Il pilotaggio esiste solo e unicamente per se stesso, slegato com’è da qualsiasi logica di mercato. Il punto di vista privilegiato e l’indipendenza di giudizio sono la risorsa utile, preziosa e unica: oggi i piloti sono la diga che non si è ancora spostata, sono gli spazi che non sono allargati, sono i parabordi non ancora sostituiti, sono la consulenza diretta e disinteressata di chi conosce perfettamente la dinamica del porto, una risorsa per tutti gli operatori con interessi economici che trovano dei professionisti il cui unico scopo dichiarato è quello di operare per la sicurezza del porto.  Sarebbe quindi facile speculare in merito osservando che è semplice fare i paladini della sicurezza e porre dei limiti ridondanti tali per cui la sicurezza viene garantita al limite dell’impossibile. Tuttavia, quel che deve essere chiaro è che, oltre alle prerogative proprie del tipo di servizio, i piloti non sono e non saranno mai il bottleneck del porto: le problematiche in discussione, le verifiche di fattibilità, i problemi ancora non emersi, sono stimoli per una discussione efficace tesa a fornire soluzioni e non ostacoli, volta a chiarire il quadro e a fornire elementi semplici per problemi dai grossi e spesso sconosciuti risvolti con ricadute economiche tanto rilevanti quanto spesso distanti dal porto stesso. Qualora i piloti diventassero “untori” di complicazioni e complessità irrisolvibili, ciechi tutori di interessi personali, apatici portatori di problemi, operatori disinteressati presuntuosi e prepotenti, si renderebbe senz’altro necessaria una revisione, una correzione in corsa, un riallinemento delle priorità, degli obiettivi, delle prerogative, condivise con chi consente che il servizio sia svolto.

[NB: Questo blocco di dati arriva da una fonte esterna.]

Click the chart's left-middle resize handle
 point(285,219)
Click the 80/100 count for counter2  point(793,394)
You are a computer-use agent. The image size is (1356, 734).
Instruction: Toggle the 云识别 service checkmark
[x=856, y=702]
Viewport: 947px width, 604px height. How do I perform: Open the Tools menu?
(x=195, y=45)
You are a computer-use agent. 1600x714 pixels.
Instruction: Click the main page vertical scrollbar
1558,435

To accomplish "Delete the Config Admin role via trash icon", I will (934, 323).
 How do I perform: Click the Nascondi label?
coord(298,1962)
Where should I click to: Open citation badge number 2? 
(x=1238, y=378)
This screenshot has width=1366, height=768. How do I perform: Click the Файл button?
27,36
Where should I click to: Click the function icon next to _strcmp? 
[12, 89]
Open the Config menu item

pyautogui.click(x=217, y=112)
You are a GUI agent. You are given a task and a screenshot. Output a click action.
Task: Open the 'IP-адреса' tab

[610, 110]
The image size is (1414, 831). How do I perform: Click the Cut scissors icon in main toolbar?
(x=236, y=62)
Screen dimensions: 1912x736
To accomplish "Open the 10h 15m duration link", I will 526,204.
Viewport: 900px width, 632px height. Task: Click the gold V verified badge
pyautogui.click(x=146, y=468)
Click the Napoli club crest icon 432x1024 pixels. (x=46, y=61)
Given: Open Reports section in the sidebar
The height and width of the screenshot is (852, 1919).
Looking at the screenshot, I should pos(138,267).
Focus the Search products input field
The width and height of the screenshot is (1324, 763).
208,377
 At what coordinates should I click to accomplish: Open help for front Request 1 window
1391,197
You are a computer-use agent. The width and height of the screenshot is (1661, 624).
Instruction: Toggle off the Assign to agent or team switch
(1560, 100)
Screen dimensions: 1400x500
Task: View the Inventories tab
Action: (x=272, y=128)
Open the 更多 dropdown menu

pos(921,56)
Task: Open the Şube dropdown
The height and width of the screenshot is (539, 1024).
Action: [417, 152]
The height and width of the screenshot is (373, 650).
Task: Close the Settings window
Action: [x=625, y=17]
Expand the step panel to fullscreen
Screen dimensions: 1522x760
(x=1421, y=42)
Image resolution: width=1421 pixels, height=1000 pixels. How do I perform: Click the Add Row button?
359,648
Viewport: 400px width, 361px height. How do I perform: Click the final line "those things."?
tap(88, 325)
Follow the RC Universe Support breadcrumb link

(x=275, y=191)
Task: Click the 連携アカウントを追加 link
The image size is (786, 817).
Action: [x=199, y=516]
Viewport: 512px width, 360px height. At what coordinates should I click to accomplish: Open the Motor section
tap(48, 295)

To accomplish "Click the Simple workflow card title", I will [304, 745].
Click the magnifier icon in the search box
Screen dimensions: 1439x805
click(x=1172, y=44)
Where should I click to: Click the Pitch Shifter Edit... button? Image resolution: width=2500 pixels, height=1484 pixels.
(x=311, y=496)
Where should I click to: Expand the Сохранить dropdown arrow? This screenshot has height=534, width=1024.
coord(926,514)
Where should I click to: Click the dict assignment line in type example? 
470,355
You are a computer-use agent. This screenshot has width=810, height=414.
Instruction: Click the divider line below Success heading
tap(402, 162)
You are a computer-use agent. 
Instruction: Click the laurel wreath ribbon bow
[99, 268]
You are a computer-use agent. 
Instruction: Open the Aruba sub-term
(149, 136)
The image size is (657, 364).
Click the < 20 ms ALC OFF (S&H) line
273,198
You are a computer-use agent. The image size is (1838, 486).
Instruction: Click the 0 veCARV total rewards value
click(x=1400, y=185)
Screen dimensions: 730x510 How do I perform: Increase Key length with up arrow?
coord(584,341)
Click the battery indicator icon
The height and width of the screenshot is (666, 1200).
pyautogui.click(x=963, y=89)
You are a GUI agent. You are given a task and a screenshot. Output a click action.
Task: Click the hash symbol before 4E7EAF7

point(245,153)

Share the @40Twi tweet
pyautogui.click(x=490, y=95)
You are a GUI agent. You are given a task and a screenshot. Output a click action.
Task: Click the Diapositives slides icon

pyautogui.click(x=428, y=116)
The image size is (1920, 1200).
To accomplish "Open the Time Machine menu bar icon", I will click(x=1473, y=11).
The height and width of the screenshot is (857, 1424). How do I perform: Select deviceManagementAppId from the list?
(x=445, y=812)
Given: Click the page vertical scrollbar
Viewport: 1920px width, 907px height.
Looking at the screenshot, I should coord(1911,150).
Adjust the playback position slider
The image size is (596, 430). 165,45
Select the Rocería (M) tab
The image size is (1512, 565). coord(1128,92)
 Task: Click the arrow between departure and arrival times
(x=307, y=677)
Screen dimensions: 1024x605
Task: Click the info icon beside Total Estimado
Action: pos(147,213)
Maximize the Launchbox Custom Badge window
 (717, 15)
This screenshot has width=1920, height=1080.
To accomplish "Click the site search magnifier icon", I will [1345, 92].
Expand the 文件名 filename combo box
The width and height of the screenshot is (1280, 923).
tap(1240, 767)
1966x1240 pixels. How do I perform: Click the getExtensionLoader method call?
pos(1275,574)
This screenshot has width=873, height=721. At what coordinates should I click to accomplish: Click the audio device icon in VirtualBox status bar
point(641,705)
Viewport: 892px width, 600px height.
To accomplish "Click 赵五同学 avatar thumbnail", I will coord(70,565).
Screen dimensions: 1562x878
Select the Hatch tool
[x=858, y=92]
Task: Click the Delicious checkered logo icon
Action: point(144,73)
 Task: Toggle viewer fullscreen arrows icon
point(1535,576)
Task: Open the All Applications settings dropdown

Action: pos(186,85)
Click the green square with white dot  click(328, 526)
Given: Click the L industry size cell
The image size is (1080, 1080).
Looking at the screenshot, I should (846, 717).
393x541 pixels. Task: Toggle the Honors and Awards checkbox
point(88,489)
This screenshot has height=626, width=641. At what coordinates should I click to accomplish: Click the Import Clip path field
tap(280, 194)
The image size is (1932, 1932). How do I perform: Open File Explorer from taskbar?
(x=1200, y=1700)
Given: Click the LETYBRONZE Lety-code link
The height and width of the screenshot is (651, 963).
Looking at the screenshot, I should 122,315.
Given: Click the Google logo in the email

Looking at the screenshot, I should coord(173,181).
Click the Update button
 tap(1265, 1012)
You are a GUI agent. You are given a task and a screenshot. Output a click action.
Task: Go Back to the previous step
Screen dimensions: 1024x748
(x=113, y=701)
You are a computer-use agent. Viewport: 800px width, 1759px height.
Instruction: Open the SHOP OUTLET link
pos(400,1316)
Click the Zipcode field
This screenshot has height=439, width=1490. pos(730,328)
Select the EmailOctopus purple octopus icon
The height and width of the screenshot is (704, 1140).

Facile intuire chi siano i fruitori di questa professionalità; si parte dai grandi operatori commerciali che gestiscono terminal e navi, per arrivare alla stessa Autorità Marittima, ai lavoratori portuali, fino alla filiera che beneficia dei traffici che si instaurano o meno se la nave entra o non entra, se la linea si può fare o meno.

Ragionando in questi termini, mi sento di sostenere la tesi che il pilotaggio, a prescindere da chi sia rappresentato, gestito e controllato, è una risorsa per i traffici e per l’economia, un piccolo ingranaggio in un enorme sistema di cui spesso si fa fatica a comprenderne la grandezza, ma di cui si intravede la prospettiva positiva per il proprio porto, per il quale semplicemente non esiste la rendita di posizione, ma bensì la consapevole partecipazione propositiva e positiva in ragione di essere solo e soltanto un servizio di interesse generale.